Faep calcula em R$ 4,1 bi o impacto da redução da jornada de trabalho para o agro do Paraná
A redução da jornada está sendo discutida no pacote do fim da escala 6x1 (seis dias trabalhados para um de descanso), medida defendida pelo governo Lula

Um estudo da Departamento Técnico e Econômico (DTE) da Federação da Agricultura do Estado do Paraná (Faep) estima que uma redução da jornada de trabalho máxima, de 44 para 36 horas semanais, teria um impacto de R$ 4,1 bilhões por ano ao agronegócio do Paraná.
A redução da jornada está sendo discutida no pacote do fim da escala 6×1 (seis dias trabalhados para um de descanso), que é uma medida defendida pelo Governo Federal no ano em que o presidente Luiz Inácio Lula da Silva vai disputar a reeleição. Há atualmente dois projetos em discussão no Congresso Nacional sobre a questão.
O estudo da Faep analisou os efeitos da medida sobre a estrutura de custos e a necessidade de adequação da mão de obra nas principais cadeias produtivas do Estado.
Foi levada em consideração uma base de 645 mil postos de trabalho no agro paranaense e uma massa salarial anual estimada em R$ 24,8 bilhões, valor que inclui salários e encargos obrigatórios como FGTS, INSS pago pelas empresas, provisão de férias e 13º salário.
Com isso, é estimada a necessidade de reposição de 16,6% para cobrir o chamado “vácuo operacional”, seja por meio de novas contratações ou do pagamento de horas adicionais. Ou seja, o agronegócio no Estado teria um custo adicional de R$ 4,1 bilhões por ano.
Caso os empresários optassem por novas contratações, seriam necessários 107 mil novos funcionários no Paraná, apenas para manter o atual nível de produção do setor.
"O acréscimo de R$ 4,1 bilhões representa uma pressão direta sobre a rentabilidade do produtor rural, que já convive com custos e juros altos, falta de mão de obra e endividamento por conta das intempéries climáticas. Um aumento dessa magnitude na folha de pagamento traz insegurança e dificulta o planejamento das atividades no meio rural" afirma o presidente da Faep, Ágide Eduardo Meneguette
Segundo Meneguette, a redução da jornada vai gerar consequências “desastrosas para a sociedade”, com inflação, aumento do preço de produtos e serviços e até maior informalidade e a precarização das relações de trabalho.
Impacto do fim da escala 6×1 afetaria setores de forma diferente
De acordo com a Faep, o impacto da redução da jornada no agro irá variar conforme a cadeia produtiva.

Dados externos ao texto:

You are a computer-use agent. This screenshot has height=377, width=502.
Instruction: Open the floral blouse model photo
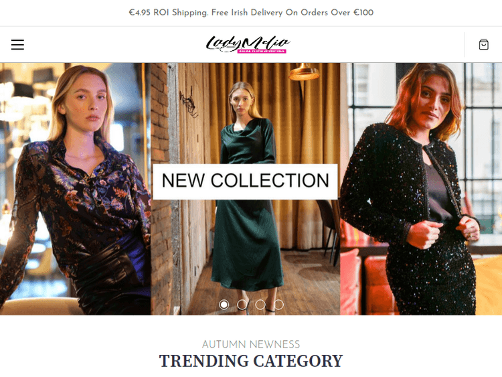pyautogui.click(x=75, y=189)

Na avicultura e na suinocultura, o custo adicional estimado é de R$ 1,72 bilhão por ano, principalmente devido ao manejo biológico contínuo dos animais e às escalas ininterruptas nas plantas frigoríficas, que operam 24 horas por dia.

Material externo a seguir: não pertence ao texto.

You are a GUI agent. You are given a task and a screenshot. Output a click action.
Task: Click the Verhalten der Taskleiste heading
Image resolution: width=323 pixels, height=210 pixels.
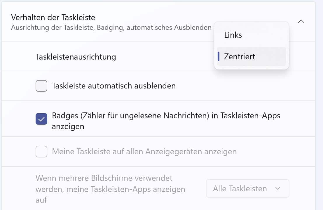tap(53, 18)
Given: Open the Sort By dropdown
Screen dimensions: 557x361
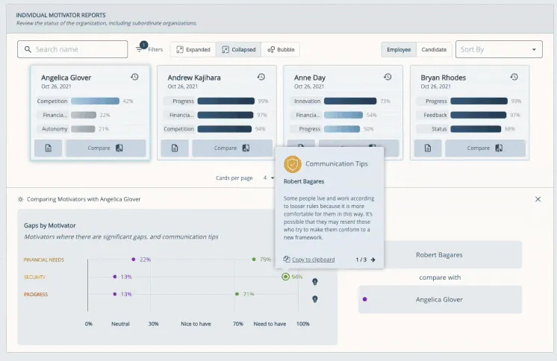Looking at the screenshot, I should click(498, 50).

Na cadeia de grãos, que engloba soja, milho e trigo, o impacto vai atingir R$ 900 milhões anuais, com gargalos concentrados no recebimento da safra e na logística de transporte durante os períodos de pico, quando armazéns e estruturas operam praticamente sem interrupção para evitar perdas.No setor de laticínios, o aumento do custo é estimado em R$ 570 milhões por ano, pois o leite, um produto altamente perecível, exige coleta diária e processamento imediato nas indústrias.
Já nas cadeias de cana, café, fumo e hortifrutigranjeiros, o impacto estimado chega a R$ 910 milhões anuais, devido à forte dependência de mão de obra em janelas curtas de colheita, o que demandaria ampliação significativa das equipes para manter o ritmo produtivo.

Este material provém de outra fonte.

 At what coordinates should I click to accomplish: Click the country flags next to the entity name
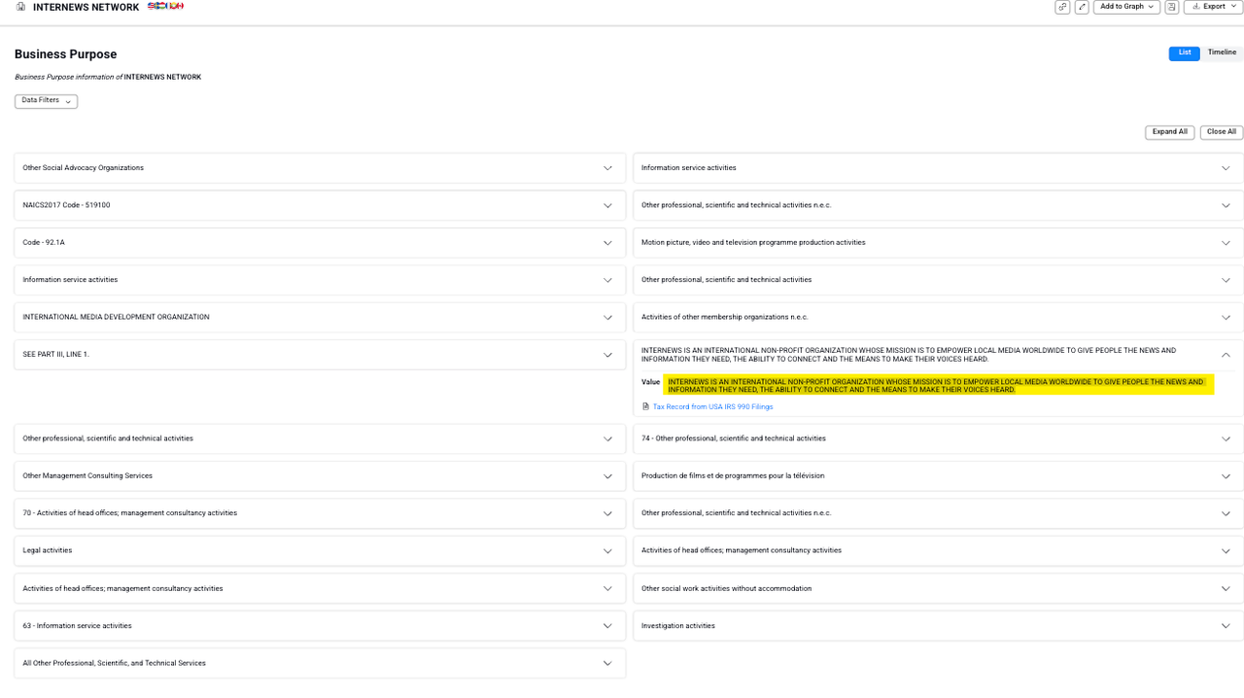(165, 7)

"O Brasil enfrenta infraestrutura logística deficitária, elevada carga tributária, complexidade regulatória e baixa qualificação média da força de trabalho. Isso significa que não temos condições de competir com outras economias globais. Reduzir a jornada sem resolver esses problemas crônicos significa tirar mais competitividade no cenário mundial" diz o presidente da Faep.
Segundo ele, a discussão sobre uma possível redução da jornada de trabalho teria que ser feita em caráter técnico, incluindo membros do setor produtivo brasileiro. “E não como uma medida eleitoreira, com diversos desdobramentos negativos para sociedade”, conclui Ágide Eduardo Meneguette.